Despite the increasing willingness of traditional collectors to open their arms, and wallets, to NFT artists, the art world gatekeepers are still not in agreement, even among themselves. Veteran gallerist Marianne Boesky started representing crypto art pioneer Sarah Meyohas in June, but took on only her analog works. At Art Basel, Boesky sold Interference #8 (2022), one of the hologram-based sculptural works in Meyohas’s “Interferences” series, for $295,000 to Howard Rachofsky, who has ranked on the ARTnews Top 200 Collectors list since 2002. Rachofsky is not an NFT collector; he said he liked the way the piece plays with perception and is “a classic way of putting a 21st-century look on something that is as old as a de Chirico.” For Boesky, art and NFTs are still two different worlds. “Any collector I work with who has $60 million is not spending it on Beeple,” she said. “They are spending it on Lichtenstein and de Kooning. The NFT industry and the art world are parallel universes.” Still, Boesky is dabbling: she has set up a separate company with partners deep in the NFT space.
Meanwhile, Mugrabi, the New York dealer, went so far as to place Beeple in the same lineage as Warhol. “His platform is social media, his canvas is the screen. It’s exciting,” Mugrabi said. He also owns NFT pieces by Urs Fischer and Tom Sachs.

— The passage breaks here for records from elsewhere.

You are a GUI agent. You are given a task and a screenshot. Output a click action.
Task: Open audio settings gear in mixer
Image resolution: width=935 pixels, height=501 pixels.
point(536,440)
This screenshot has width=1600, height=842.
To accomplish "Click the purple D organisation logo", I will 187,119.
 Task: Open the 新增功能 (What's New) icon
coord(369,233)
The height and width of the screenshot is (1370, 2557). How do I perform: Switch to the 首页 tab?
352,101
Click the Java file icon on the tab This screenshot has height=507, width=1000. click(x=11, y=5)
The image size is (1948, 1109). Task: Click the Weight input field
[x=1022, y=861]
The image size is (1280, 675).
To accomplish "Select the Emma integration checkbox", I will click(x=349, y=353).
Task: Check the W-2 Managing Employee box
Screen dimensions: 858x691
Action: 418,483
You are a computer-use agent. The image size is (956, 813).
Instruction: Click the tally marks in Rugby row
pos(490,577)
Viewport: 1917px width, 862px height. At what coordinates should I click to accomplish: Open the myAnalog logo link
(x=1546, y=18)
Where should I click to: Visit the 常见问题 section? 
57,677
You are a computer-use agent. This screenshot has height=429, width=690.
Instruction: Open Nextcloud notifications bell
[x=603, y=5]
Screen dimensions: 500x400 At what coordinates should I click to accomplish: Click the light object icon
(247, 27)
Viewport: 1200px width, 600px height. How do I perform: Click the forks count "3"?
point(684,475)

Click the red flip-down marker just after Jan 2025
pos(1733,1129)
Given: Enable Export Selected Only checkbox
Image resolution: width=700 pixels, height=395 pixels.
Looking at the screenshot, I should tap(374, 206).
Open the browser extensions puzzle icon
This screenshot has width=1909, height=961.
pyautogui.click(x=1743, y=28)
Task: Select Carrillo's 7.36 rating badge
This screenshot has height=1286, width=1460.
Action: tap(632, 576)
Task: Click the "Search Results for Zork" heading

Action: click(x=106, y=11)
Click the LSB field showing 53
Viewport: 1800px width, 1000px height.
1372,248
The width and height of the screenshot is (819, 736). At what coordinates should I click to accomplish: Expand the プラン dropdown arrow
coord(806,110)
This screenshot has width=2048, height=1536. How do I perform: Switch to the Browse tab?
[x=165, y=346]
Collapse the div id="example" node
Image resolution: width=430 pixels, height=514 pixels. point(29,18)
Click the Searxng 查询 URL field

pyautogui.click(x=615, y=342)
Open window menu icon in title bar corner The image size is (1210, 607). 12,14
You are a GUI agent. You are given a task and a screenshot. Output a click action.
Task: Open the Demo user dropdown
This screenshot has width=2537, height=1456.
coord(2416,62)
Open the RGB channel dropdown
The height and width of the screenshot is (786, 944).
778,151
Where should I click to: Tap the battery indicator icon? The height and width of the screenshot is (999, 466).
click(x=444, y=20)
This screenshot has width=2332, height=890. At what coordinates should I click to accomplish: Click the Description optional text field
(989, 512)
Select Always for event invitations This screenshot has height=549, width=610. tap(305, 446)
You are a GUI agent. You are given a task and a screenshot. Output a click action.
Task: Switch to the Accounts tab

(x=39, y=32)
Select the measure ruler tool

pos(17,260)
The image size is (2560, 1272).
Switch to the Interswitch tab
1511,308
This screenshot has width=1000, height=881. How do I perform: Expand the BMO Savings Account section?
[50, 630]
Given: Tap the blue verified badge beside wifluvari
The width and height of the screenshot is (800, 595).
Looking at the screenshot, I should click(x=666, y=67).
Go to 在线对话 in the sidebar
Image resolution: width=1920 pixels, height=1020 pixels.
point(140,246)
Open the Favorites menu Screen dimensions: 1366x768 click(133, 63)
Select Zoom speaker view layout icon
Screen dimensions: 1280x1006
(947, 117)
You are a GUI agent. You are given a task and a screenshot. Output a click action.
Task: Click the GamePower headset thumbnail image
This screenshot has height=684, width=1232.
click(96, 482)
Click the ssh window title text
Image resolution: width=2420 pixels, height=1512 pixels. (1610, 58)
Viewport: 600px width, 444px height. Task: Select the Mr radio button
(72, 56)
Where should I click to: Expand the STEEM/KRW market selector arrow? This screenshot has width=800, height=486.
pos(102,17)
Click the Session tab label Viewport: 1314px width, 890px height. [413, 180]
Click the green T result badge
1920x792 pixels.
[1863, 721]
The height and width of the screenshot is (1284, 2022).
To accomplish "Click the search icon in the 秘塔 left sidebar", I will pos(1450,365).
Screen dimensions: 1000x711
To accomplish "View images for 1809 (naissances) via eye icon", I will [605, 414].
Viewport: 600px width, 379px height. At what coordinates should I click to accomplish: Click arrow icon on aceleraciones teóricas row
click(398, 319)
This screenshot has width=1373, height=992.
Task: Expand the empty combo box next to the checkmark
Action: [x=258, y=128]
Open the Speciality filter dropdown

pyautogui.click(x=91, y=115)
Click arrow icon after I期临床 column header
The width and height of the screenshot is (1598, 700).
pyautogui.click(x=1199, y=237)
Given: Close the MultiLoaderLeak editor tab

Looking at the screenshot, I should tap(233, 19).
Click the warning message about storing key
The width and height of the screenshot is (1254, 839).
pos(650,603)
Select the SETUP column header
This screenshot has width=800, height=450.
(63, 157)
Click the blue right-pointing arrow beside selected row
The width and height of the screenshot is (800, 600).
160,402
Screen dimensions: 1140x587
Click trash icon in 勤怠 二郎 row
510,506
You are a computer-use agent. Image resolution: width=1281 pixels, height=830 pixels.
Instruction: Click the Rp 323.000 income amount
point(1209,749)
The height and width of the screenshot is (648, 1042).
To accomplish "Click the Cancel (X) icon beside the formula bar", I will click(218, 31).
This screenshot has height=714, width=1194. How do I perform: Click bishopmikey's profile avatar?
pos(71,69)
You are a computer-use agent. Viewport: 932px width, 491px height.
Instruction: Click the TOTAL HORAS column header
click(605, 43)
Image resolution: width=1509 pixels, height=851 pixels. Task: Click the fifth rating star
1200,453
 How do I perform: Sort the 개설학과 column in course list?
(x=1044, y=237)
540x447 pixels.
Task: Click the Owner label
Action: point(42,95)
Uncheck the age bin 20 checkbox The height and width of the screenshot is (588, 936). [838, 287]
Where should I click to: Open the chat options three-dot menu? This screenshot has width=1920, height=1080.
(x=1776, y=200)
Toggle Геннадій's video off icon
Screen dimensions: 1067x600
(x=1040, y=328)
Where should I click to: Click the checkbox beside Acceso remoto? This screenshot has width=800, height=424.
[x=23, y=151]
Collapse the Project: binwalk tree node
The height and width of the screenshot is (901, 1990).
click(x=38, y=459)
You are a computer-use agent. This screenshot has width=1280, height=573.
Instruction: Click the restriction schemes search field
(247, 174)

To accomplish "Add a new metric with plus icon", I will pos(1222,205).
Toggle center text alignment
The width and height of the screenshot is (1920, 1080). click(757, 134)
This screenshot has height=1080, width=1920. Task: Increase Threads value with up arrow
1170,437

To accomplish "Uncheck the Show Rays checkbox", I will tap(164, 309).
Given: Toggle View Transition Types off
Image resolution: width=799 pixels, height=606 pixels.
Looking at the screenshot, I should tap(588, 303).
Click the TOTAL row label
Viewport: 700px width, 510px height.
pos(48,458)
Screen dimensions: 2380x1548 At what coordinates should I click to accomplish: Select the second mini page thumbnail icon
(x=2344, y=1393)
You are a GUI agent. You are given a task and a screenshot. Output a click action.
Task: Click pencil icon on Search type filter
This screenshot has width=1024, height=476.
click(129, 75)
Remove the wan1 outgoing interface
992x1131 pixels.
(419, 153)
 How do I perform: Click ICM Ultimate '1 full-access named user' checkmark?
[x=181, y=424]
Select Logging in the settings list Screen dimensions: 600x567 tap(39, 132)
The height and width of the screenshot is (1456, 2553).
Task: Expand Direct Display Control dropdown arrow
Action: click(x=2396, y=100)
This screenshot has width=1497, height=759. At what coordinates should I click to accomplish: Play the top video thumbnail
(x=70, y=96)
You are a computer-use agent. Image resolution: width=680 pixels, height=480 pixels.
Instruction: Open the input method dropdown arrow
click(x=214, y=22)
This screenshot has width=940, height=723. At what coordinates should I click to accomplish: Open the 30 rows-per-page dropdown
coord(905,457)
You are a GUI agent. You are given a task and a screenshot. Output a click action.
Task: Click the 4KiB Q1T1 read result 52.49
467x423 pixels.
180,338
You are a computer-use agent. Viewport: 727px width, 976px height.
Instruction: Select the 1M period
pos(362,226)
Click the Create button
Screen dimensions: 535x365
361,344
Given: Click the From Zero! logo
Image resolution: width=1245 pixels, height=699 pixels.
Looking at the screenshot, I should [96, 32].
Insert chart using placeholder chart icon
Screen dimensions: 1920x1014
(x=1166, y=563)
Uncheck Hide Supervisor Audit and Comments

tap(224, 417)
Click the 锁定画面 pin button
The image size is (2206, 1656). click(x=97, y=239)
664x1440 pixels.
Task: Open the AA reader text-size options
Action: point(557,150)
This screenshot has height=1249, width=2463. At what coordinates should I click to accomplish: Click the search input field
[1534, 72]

It doesn’t hurt that a couple major NFT artists have gotten the endorsement of major museums. Beeple’s HUMAN ONE went on view at the Castello di Rivoli in Turin, and in the next year will make a stop at M+ in Hong Kong. New York’s Museum of Modern Art, the premier arbiter of contemporary art value, recently did a project with digital pioneer Anadol. And this past summer, a version of Anadol’s “Machine Hallucinations,” which sold as a set of eight NFTs at Sotheby’s Hong Kong last year for just over $5 million (making it, at the time, the priciest NFT collection sold by a single artist in Asia), went on view at the Centre Pompidou-Metz in France.
All this, and yet none of the NFT artists who emerged successfully from 2021 with new riches and expanded opportunities has picked up gallery representation. Skepticism remains, on both sides. Michah Dowbak, aka Mad Dog Jones, whom Zurrer credited as an artist who got his work profitably in the hands of good collectors, is more than happy being independent, and thinks most of his peers in the NFT scene feel the same. “We come from a different stream of artists; we didn’t go to art school. For those guys, the end goal is finding good gallery representation,” said Dowbak. “And that works for them. But I’m trying to do more than draw and paint.” Dowbak went on to mention collaborations with brands and less art-focused work.
If crypto winter is the time to build bridges between the art and NFT worlds, well, folks have their work cut out for them.
A version of this article appears in the 2022 edition of ARTnews’s Top 200 Collectors issue, under the title “NFTs: To Have and To Hodl.”